EXERCISE DESCRIPTION:
Identify each line below that contains the word "agent", and copy it out.

INFORMATION:
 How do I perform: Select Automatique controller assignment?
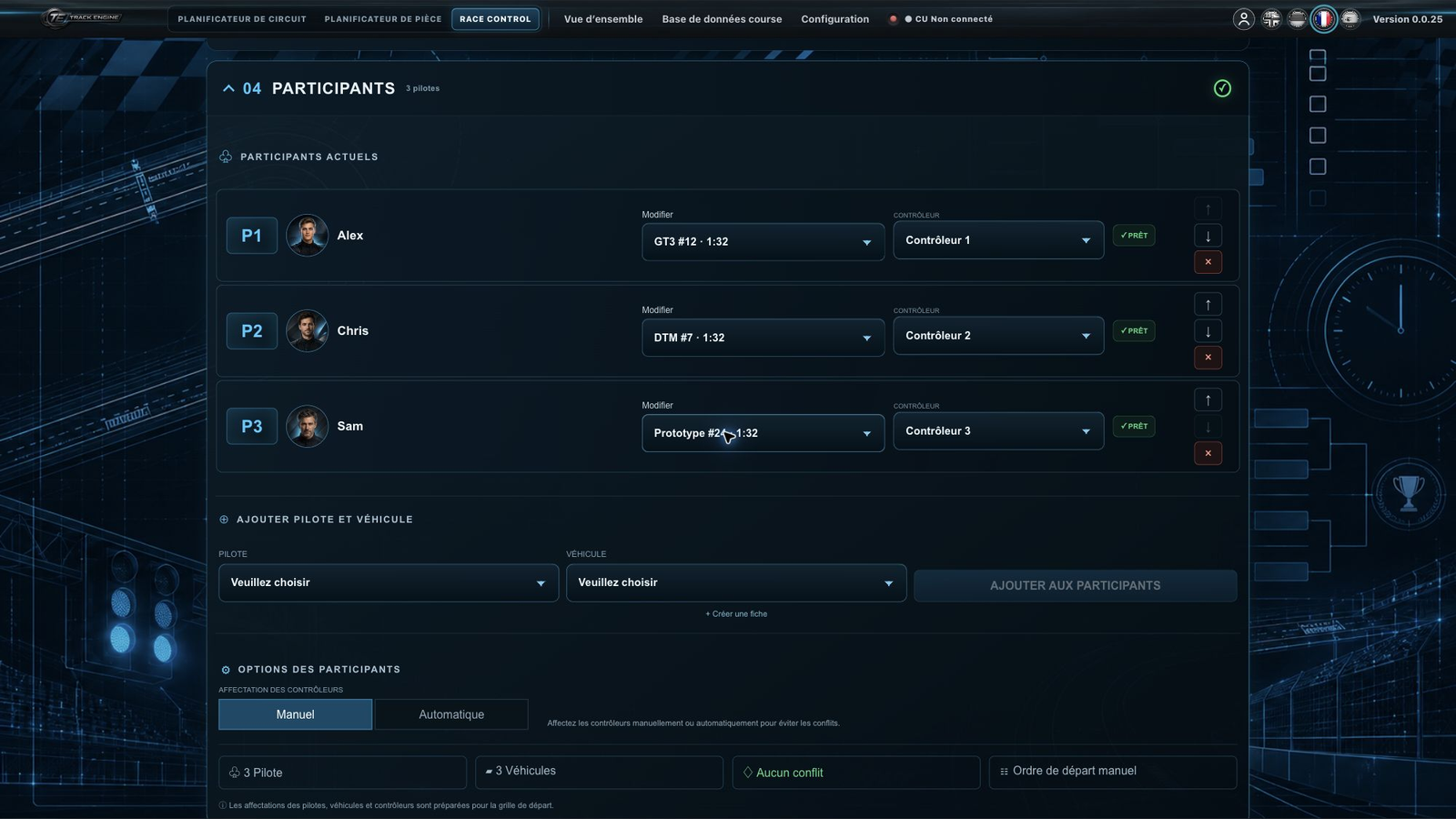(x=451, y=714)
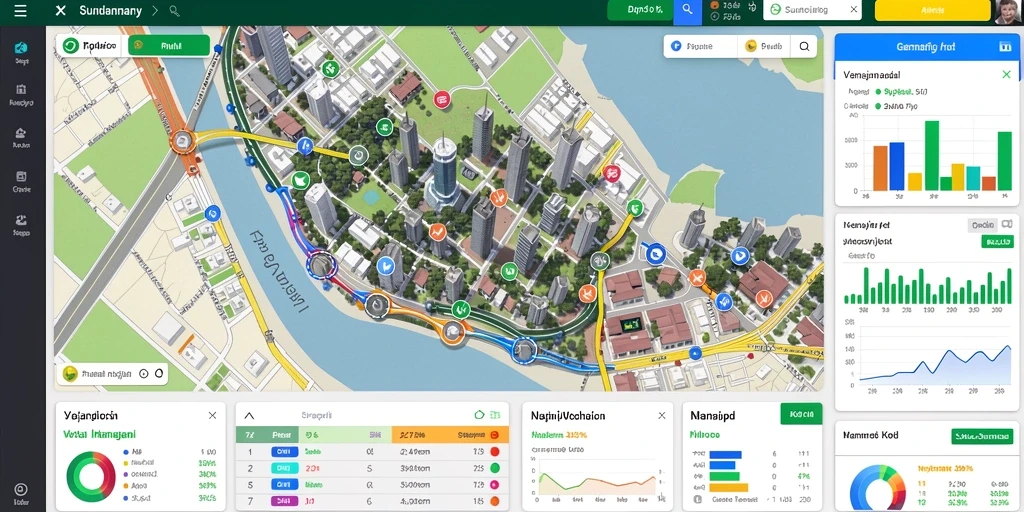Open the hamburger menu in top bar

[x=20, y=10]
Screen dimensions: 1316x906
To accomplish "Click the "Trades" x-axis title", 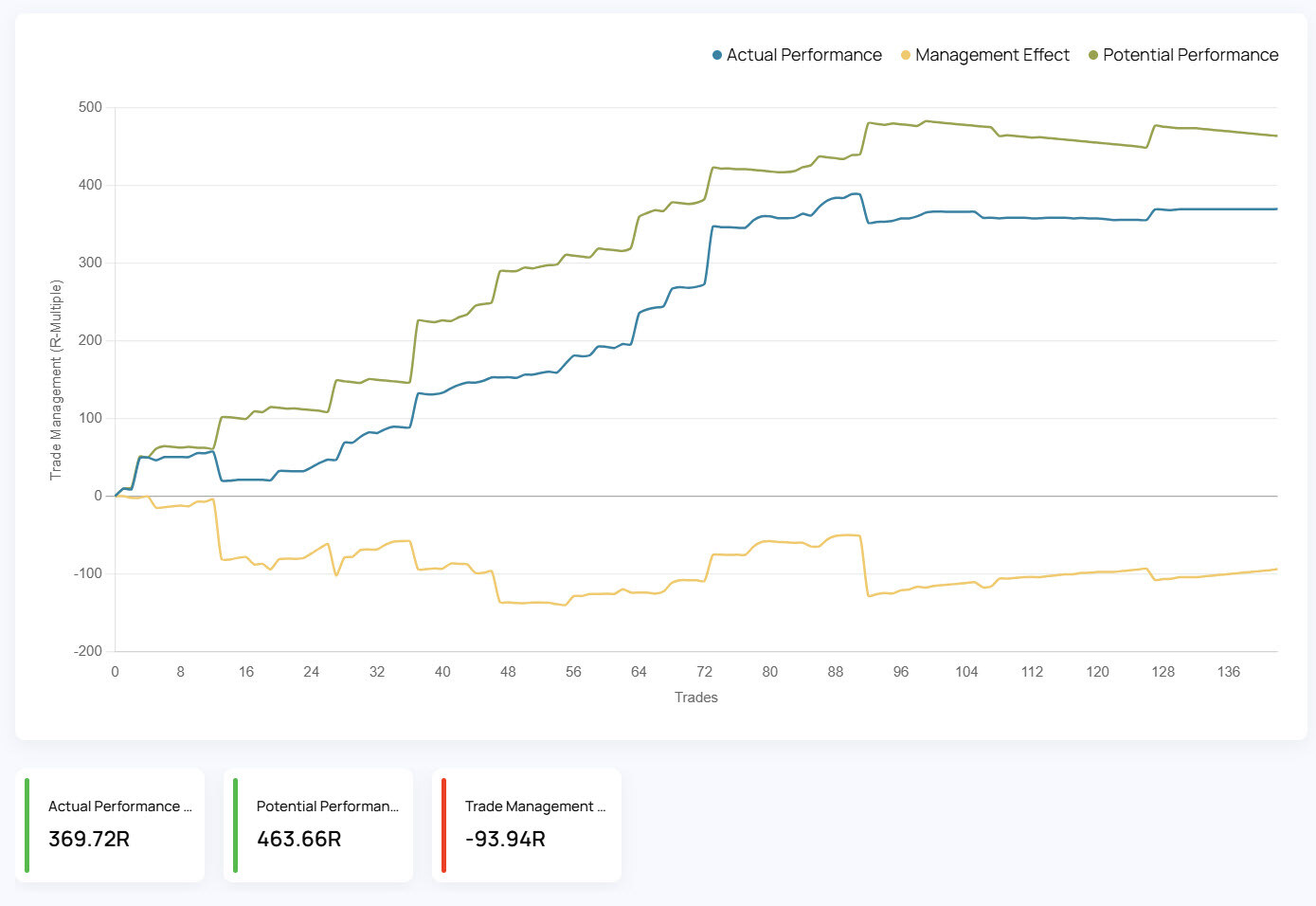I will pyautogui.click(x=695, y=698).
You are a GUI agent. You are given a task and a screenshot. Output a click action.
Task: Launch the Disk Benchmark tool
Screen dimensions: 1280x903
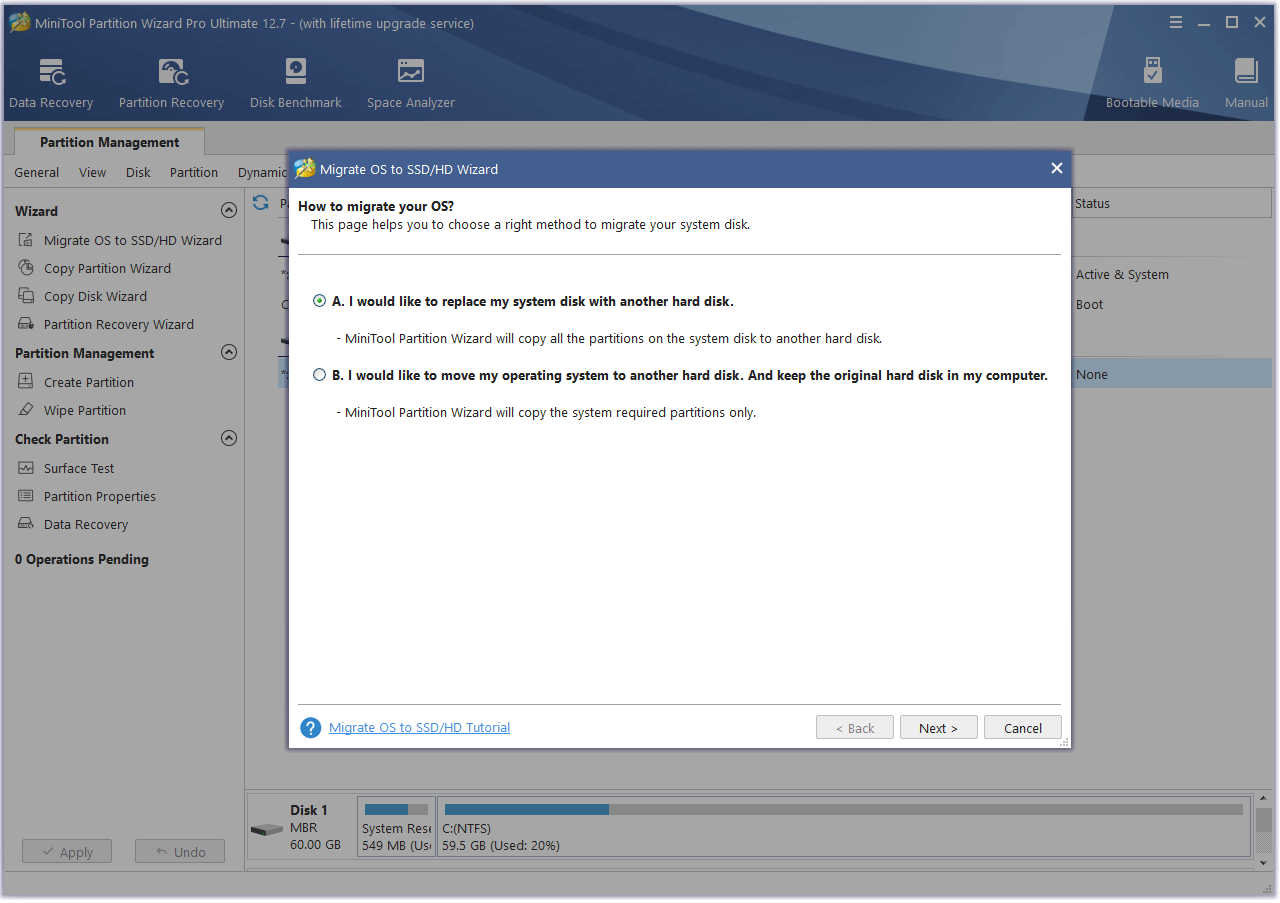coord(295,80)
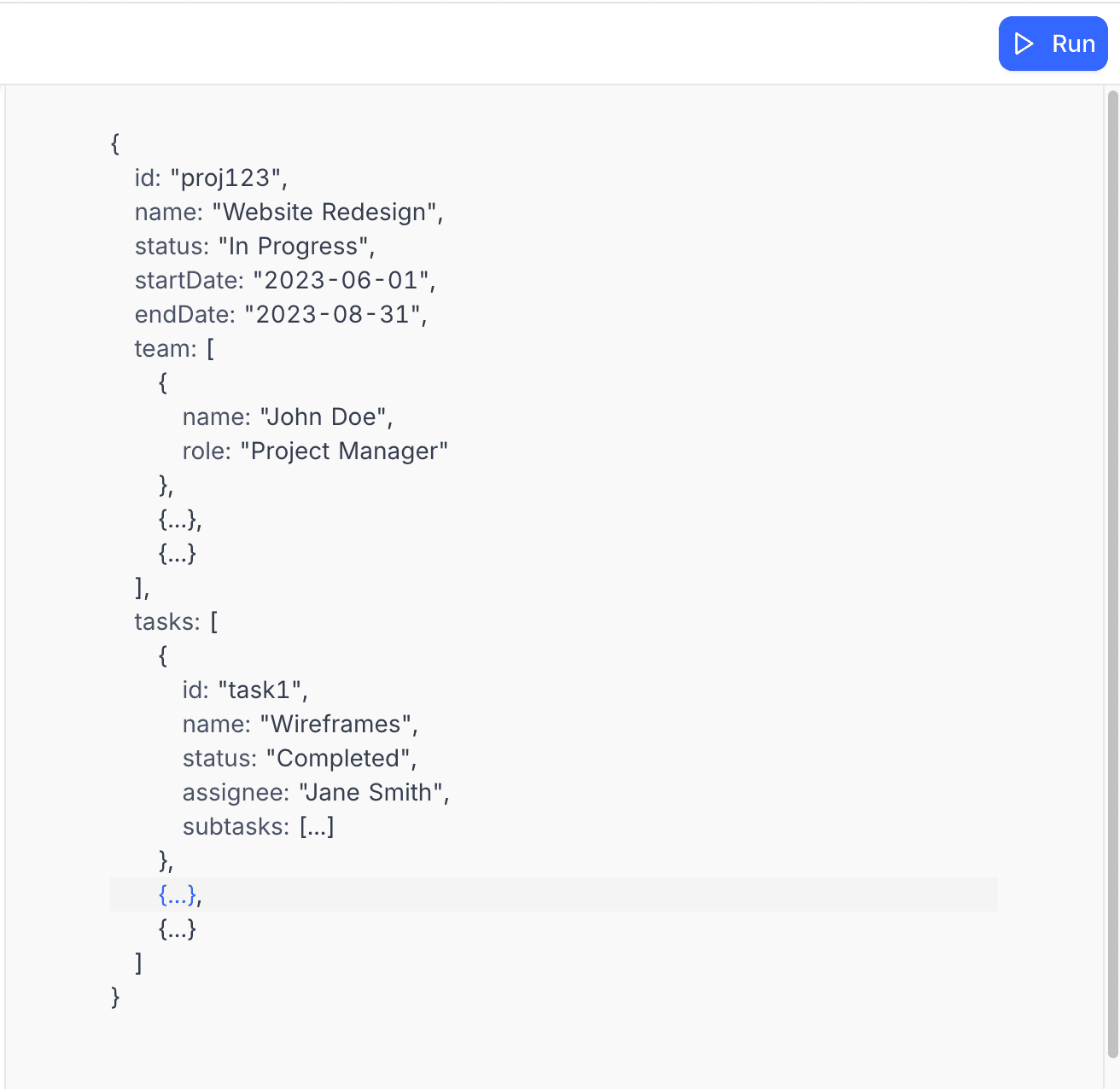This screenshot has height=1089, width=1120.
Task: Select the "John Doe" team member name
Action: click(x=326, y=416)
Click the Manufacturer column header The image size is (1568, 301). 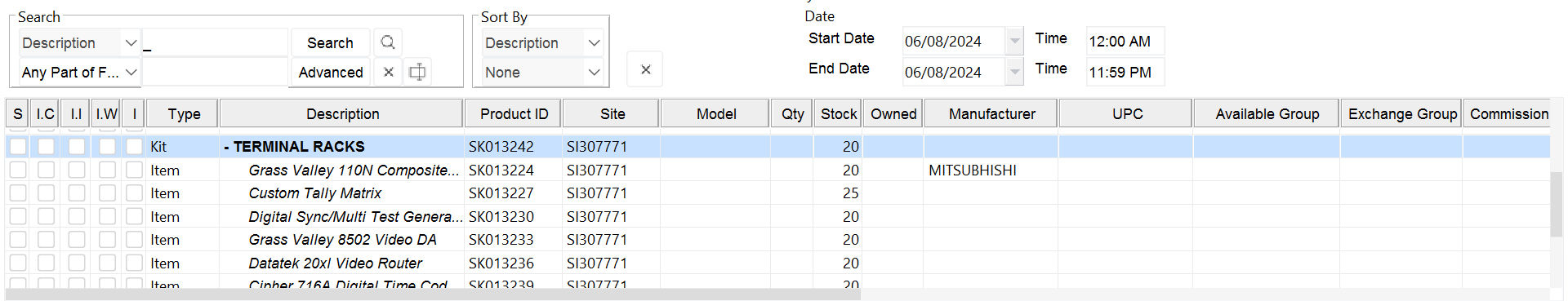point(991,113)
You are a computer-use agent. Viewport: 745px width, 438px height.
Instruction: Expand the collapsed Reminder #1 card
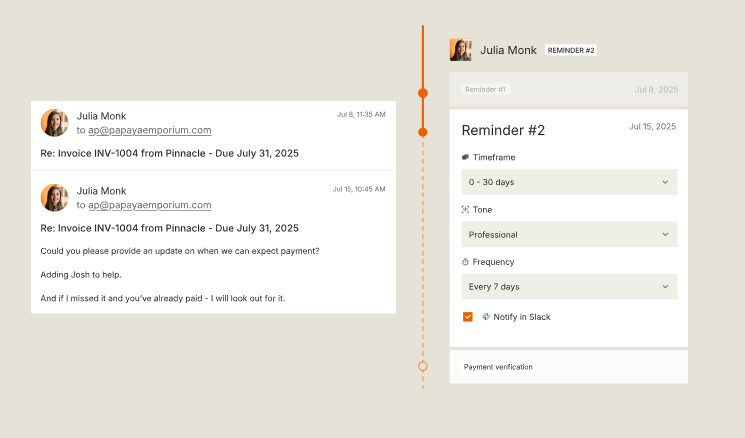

RESPONSE TO THIS TASK:
You are a GUI agent. You are given a task and a screenshot. Output a click action.
You are a computer-use agent. Viewport: 745px width, 438px height.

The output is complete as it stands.